Software technology, proven to be invaluable for law
enforcement investigations, and a mathematical method
received NASA’s Commercial and Government Invention of the
Year Awards.

The Video Image Stabilization and Registration System
(VISAR) received NASA’s Commercial Invention of the Year.
The basis for this innovative technology was created by NASA
Marshall Space Flight Center, Huntsville, Ala., employees,
Dr. David Hathaway, a solar physicist, and Paul Meyer, an
atmospheric scientist, to aid their space-program research.

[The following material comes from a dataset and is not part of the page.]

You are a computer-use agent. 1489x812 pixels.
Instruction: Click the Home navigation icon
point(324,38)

In response to a FBI request for assistance, this video
enhancement technology was developed into VISAR. It was
first used in 1996 to help the FBI analyze video of the
bombing at the Olympic Summer Games in Atlanta. Since then
Hathaway and Meyer have worked on more than a dozen criminal
cases with police and the FBI.

VISAR works by turning dark, jittery images; captured by
home video, security systems and video cameras in police
cars, into clearer, stable images that reveal clues about
crimes. It does what other image stabilization processes
cannot, correct for changes in orientation and size. The
system is also being used in the Space Shuttle Columbia
Accident Investigation.

The winner of the NASA Government Invention of the Year is a
mathematical method called Computer Implemented Empirical
Mode Decomposition Method, also known as the Hilbert-Huang
Transformation (HHT) Method. Dr. Norden E. Huang, Director,
Goddard Institute of Data Analysis at NASA’s Goddard Space
Flight Center, Greenbelt, Md, invented it.

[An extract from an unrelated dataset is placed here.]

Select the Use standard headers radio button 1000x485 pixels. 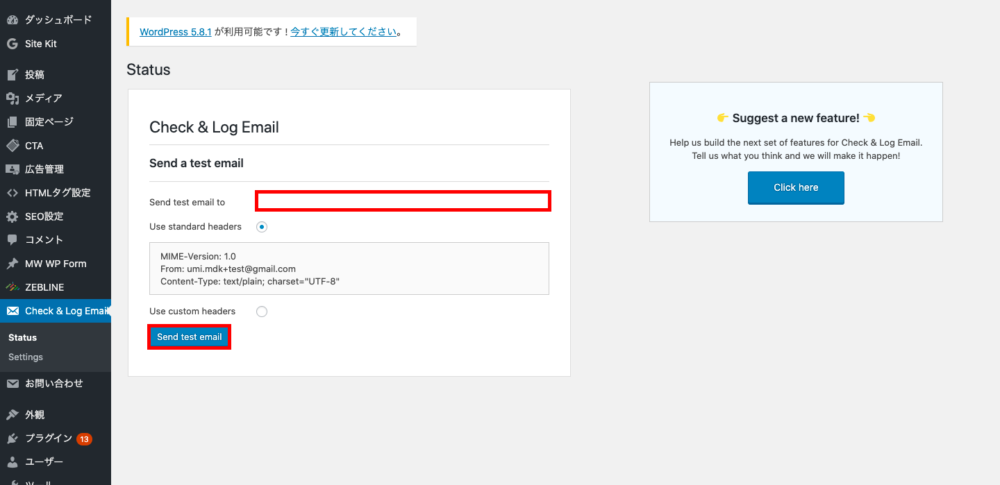[262, 227]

The HHT Method has many diverse applications. The Method can
be applied in a variety of fields to study things such as:
basic nonlinear mechanics, climate cycles, solar neutrinos
variations, earthquake engineering, geophysical exploration,
submarine design, structural damage detection, satellite
data analysis, nonlinear wave evolution, turbulence flow,
blood pressure variations and heart arrhythmia.

This Method is also used to analyze sea surface temperature
data collected by NASA satellites and instruments. The
National Oceanic and Atmospheric Administration uses Huang’s
method to analyze images from some of its Earth orbiting
spacecraft. It has proven successful in connecting
environmental changes to El Nino phenomena with weather
changes.

Huang also won NASA’s Exceptional Space Act Award in 1999,
for which he was cited, “as having invented one of the most
important applied mathematical methods in NASA’s history,”
for his invention of the HHT Method.